Watching history being made ruins my sleep

History in the making has ruined my sleep. It began weeks ago when the Chicago Cubs hit, ran and stole their way into the play-offs and then the World Series. Night after night my in-house coach monopolized the lounge chair and television.
Hovering around to offer him comfort food when his team failed, I quickly learned the historical significance of these games. Sometimes I sat down to watch. Hope surged early in the final game when Chicago Cubs took the lead. Then the Cubs changed pitchers and the score jumped to 6-6. I wanted to see the end, however, my early bird schedule demanded that I get sleep rather than stay awake to see the end of the game. In the wee hours of the morning, the night owl burst into the bedroom, “They won!
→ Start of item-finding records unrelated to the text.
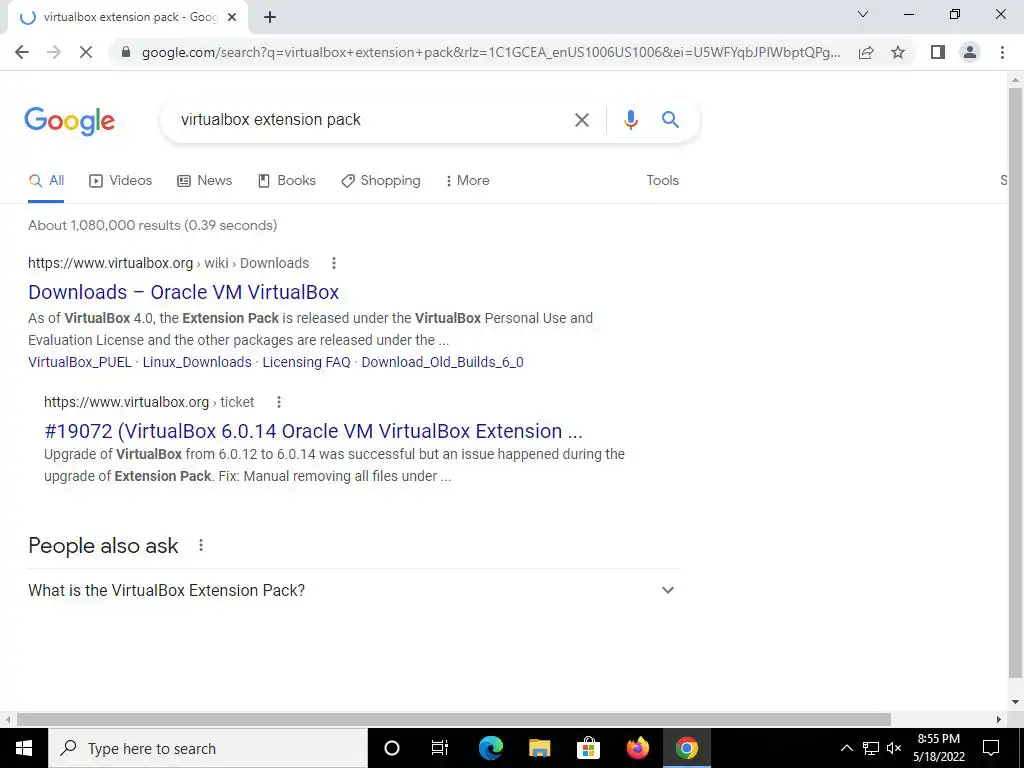Click the voice search microphone icon
The height and width of the screenshot is (768, 1024).
(630, 120)
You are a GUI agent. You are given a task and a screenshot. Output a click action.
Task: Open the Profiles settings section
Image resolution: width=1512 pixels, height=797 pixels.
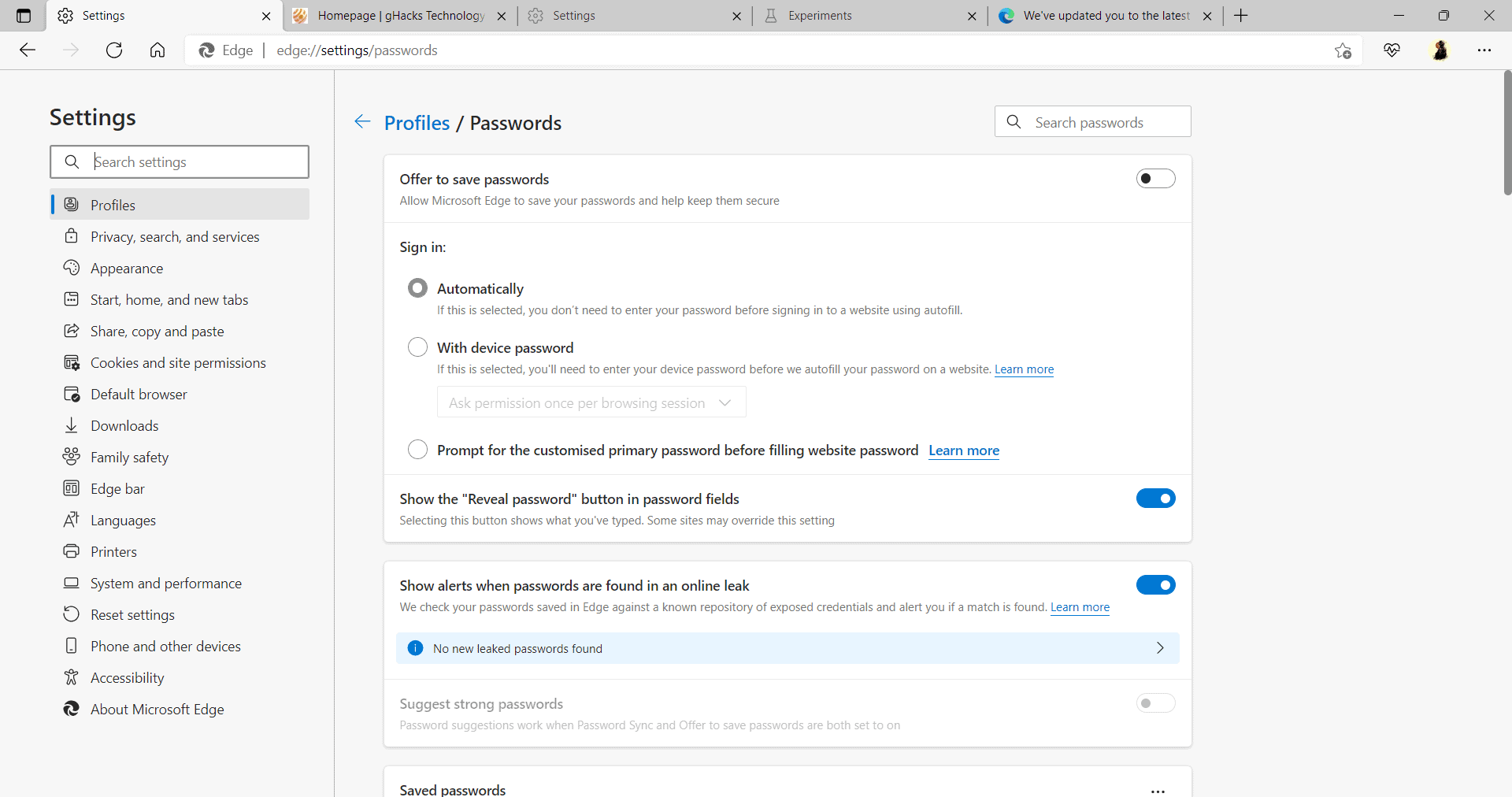(x=111, y=204)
In the tenth inning they won!”
I rubbed my eyes, sleepily rejoiced that the 108 years curse had ended, and drifted back to sleep. History had been made. I thought we would return to our regularly scheduled bedtime.
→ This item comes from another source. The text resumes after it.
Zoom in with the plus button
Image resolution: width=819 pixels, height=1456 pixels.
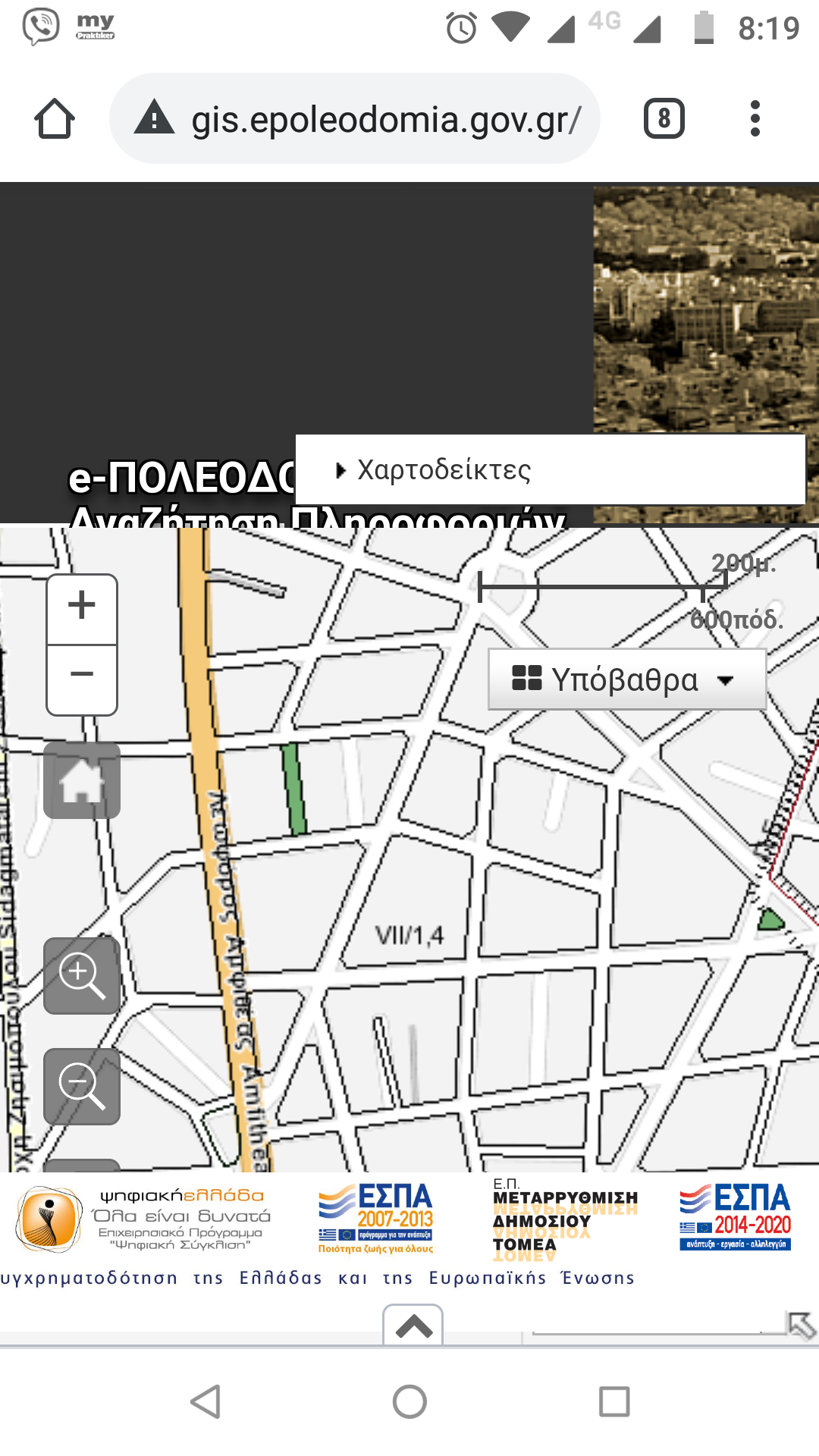click(82, 607)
I thought wrong. I had forgotten the presidential election between the first woman candidate and a billionaire. I had voted early and expected to enjoy a guaranteed period of no more discussion or deciding. Even with early voting underway, day after day of breaking news repeatedly reminded all voters that in this age of media and perpetual recordings, everything we say and do is captured electronically and preserved for recall at any time. Revelations of their lifestyles and personal choices in language, email and twitter should have sufficed for the history books. It didn’t.
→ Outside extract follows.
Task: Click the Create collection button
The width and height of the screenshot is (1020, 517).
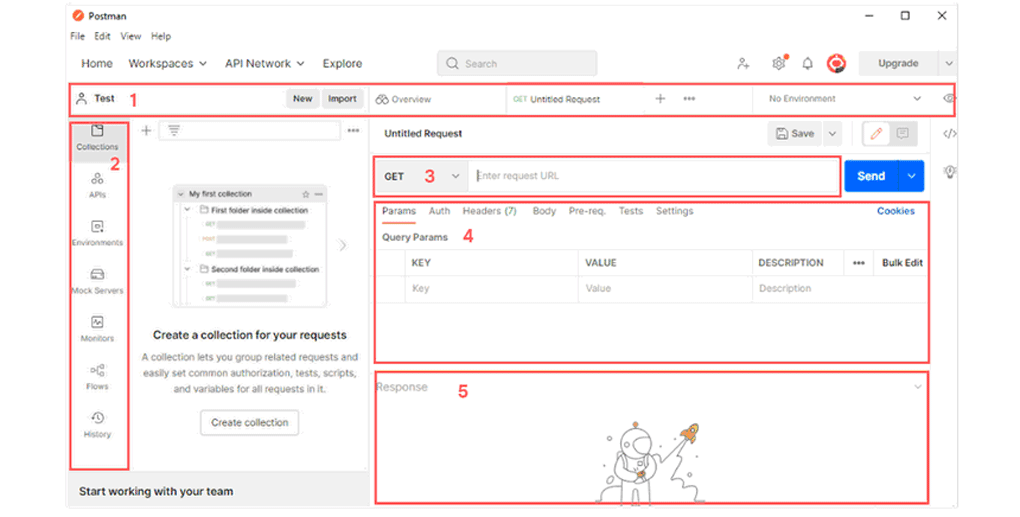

The polls went up and down. The talking heads predicted an obvious outcome, re-configured their predictions and hinted that they could be wrong if voters in this or that state saw things differently.
On election night, the lounge chair coach held the remote in a death grip and channel surfed between liberal, conservative and rarely unbiased coverage of the election results. Like a great baseball game, the announcers called out the hits, misses and low balls.
I had a meeting to attend about the time the first red and blue lights appeared on the electronic maps. I returned home to talking heads earnestly discussing the surprising display of red.
I took care of routine chores. The master of the remote control surfed to hear every announcer say, “It’s too close to call.”
Eventually, a few state tallies settled into patterns for an obvious winner and the news spread, “We have a final prediction for West Virginia, for Delaware …”
Florida’s tallies bounced between the two contestants. Michigan, Wisconsin and New Hampshire stubbornly remained as inconclusive as a hanging chad.
It was a night of surprises. The red states crept up in number, piling up in favor of the businessman with no political experience. The blue team slumped in schocked dismay and sorrow. The red team caught their breath in awe as what many had said could not happen actually did.
They watched. I couldn’t. Sleep called while both colors still retained the hope of collecting enough votes to hit a home run to the White House.
While I slept, it became obvious that the originally projected winner could not win. The anticipated, easy win for the blue team did not happen. My personal announcer woke me up at 2 a.m. announcing that the billionaire had won.
We both slept-in the next day. After a night of surprises we needed the rest.